Previously, we talked about data that a company can collect through web or financial transactions. Now we'll cover data you can obtain by asking your customers for their opinions, which we'll call solicited data.
Why do we solicit data?
- Solicited data can be used to create marketing collateral, such as a post about what percentage of your customers are satisfied with your products.
- It can also be used to de-risk decision making process, such as when we survey users to gauge interest in a new product.
- Finally, it can be used to monitor quality, such as when BizTech asks you guys to rate this session.
Types of Solicited data
Common types of solicited data includes surveys, customer reviews, in-app questionnaires, and focus group discussions.
This image shows a very common type of solicited feedback: Net Promoter Score, or NPS, which asks how likely a user is to recommend a product to a friend or colleague.
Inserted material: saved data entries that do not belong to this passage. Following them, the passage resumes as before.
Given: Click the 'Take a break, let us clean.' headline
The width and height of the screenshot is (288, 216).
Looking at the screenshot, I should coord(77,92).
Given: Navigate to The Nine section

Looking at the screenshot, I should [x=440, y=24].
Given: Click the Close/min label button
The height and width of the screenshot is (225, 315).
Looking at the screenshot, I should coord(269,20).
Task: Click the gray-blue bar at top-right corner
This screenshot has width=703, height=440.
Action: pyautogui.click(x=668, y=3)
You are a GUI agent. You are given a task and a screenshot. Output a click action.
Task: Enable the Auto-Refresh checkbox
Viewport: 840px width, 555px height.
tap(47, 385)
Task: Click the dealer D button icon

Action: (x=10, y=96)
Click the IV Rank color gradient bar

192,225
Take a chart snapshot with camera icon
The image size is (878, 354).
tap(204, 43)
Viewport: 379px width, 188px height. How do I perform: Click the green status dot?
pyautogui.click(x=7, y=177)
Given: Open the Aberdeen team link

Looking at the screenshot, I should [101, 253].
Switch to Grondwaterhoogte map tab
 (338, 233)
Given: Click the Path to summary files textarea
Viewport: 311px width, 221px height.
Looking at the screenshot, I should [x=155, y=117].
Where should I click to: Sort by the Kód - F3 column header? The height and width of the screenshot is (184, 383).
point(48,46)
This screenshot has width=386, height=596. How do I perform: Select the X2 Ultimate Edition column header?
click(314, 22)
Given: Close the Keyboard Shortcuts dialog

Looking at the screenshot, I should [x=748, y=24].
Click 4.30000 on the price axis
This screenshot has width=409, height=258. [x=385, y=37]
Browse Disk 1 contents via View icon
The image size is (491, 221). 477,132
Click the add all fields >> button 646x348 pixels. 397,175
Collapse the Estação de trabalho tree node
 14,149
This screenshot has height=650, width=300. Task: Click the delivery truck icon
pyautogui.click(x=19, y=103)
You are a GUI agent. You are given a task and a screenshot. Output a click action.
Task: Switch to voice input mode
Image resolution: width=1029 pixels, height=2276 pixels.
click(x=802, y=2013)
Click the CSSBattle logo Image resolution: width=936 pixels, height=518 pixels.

Solicited data can be qualitative, such as conversations and open-ended questions, or quantitative, such as multiple choice questions or rating scales.
Qualitative data is very subjective and requires a lot of analysis. Quantitative data can be easily summarised in a graph or chart.
In general, collection of small-scale qualitative data is good for generating hypotheses. For example, a focus group might provide some ideas about what features we might want to build.
Larger scale quantitative collections is needed to validate these hypotheses. For example, we can ask users to rank a list of features from most desirable to least desirable.
Revealed and stated preferences
It's important to remember that solicited data generally tells us our user's stated preferences. A stated preference is what someone tells us they want to believe, and is somewhat hypothetical.
When a user actually takes action, such as purchasing a product, we learn their revealed preference. We hope that our users' stated preferences are good indicators of their revealed preferences, but that isn't always the case.
Many people have a stated preference to go to the gym frequently. However, many of the same people's revealed preference is only to go occasionally. Some gyms have an entire business model based off of the expected difference between people's stated and revealed preference for exercise.
Now that we know some types of solicited data, and are aware of the pitfalls of revealed and stated preferences, let's go over some best practices.
- First, we should try to be as specific as possible when asking questions. This specificity should apply to both the wording of the question and the potential answer choices that we give.
- Next, we should avoid loaded language, especially if it might bias respondents toward a particular choice. For example, avoid using adjectives to describe possible choices and try to be objective.
- Whenever possible, calibrate your survey by comparing to known quantities. For example, rather than asking a respondent if they are interested in a new product, ask them to compare their interest in that product to their interest in one of your current offerings or the offerings of a known competitor.
- Finally, it can be tempting to ask as many questions as possible. Fight that instinct and instead ensure that every question you ask will help you take a decisive action. For example, if customers indicated a preference for Feature A over Feature B, you should commit to building feature A first.